Even earlier (if only partially related) predecessors include Leibniz’s mill argument. When this occurred to me I looked it up in order not to look stupid: the SEP article on the Chinese room actually also lists Turing’s paper machine and Block’s Chinese nation (mentioned above) as antecedents.
https://plato.stanford.edu/entries/chinese-room/#2.2

Phil H
Phil H
4 years ago

I think it’s important to point out every time this noxious theory is mentioned just how wrong it is! I’ve rechristened it Searle’s Racist Room.
The problem is that it to be convincing, it presupposes that Chinese is the kind of system that can be convincingly emulated by a computer, i.e. not a real human language. That’s not correct.
In order to see how wrong it is, simply replace Chinese with English, which shouldn’t in theory affect the thought experiment.
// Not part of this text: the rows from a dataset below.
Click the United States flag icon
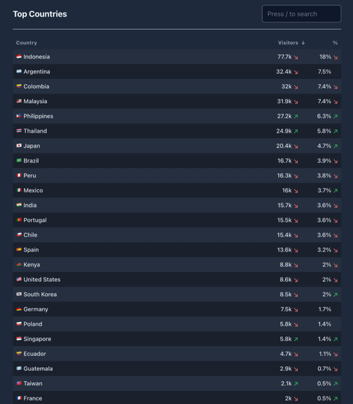 pyautogui.click(x=19, y=279)
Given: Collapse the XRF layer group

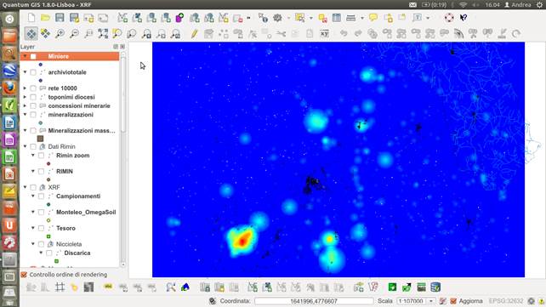Looking at the screenshot, I should (x=25, y=187).
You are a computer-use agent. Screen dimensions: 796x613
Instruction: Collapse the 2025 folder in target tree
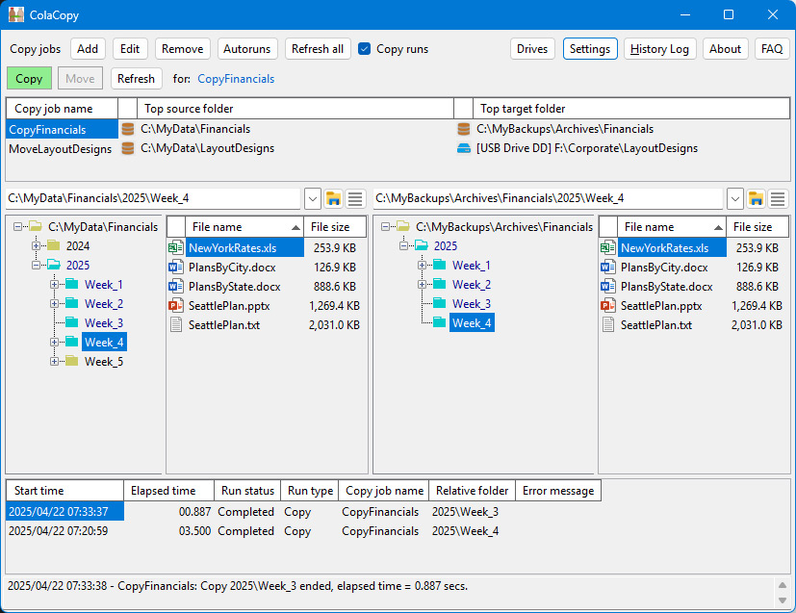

The power of the thought experiment depends on us uncritically accepting Searle’s proposition that there is definitely a computer/program that can converse fluently in Chinese. I don’t believe that proposition would be accepted for English; so why is it accepted for Chinese?
The SEP says: “Searle’s wider argument includes the claim that the thought experiment shows more generally that one cannot get semantics (meaning) from syntax (formal symbol manipulation).”
So apparently, Searle’s claim is that the Chinese language can be successfully simulated by “formal symbol manipulation”. That is a genuinely racist thing to think.

William J Rapaport
4 years ago

An even earlier anticipation is this passage from Rogers, Hartley, Jr. (1959), “The Present Theory of Turing Machine Computability”, Journal of the Society for Industrial and Applied Mathematics 7(1): 114–130:

“Consider a box B inside of which we have a man L with a desk, pencils and paper. On one side B has two slots, marked input and output. If we write a number on paper and pass it through the input slot, L takes it and begins performing certain computations. If and when he finishes, he writes down a number obtained from the computation and passes it back to us through the output slot. Assume further that L has with him explicit deterministic instructions of finite length as to how the computation is to be done. We refer to these instructions as P. Finally, assume that the supply of paper is inexhaustible, and that B can be enlarged in size so that an arbitrarily large amount of paper work can be stored in it in the course of any single computation. …I think we had better assume, too, that L himself is inexhaustible, since we do not care how long it takes for an output to appear, provided that it does eventually appear after a finite amount of computation. We refer to the system B–L–P as M. … In the approach of Turing, the symbolism and specifications are such that the entire B–L–P system can be viewed as a digital computer …. Roughly, to use modern computing terms, L becomes the logical component of the computer, and P becomes its program. In Turing’s approach, the entire system M is hence called a Turing machine.”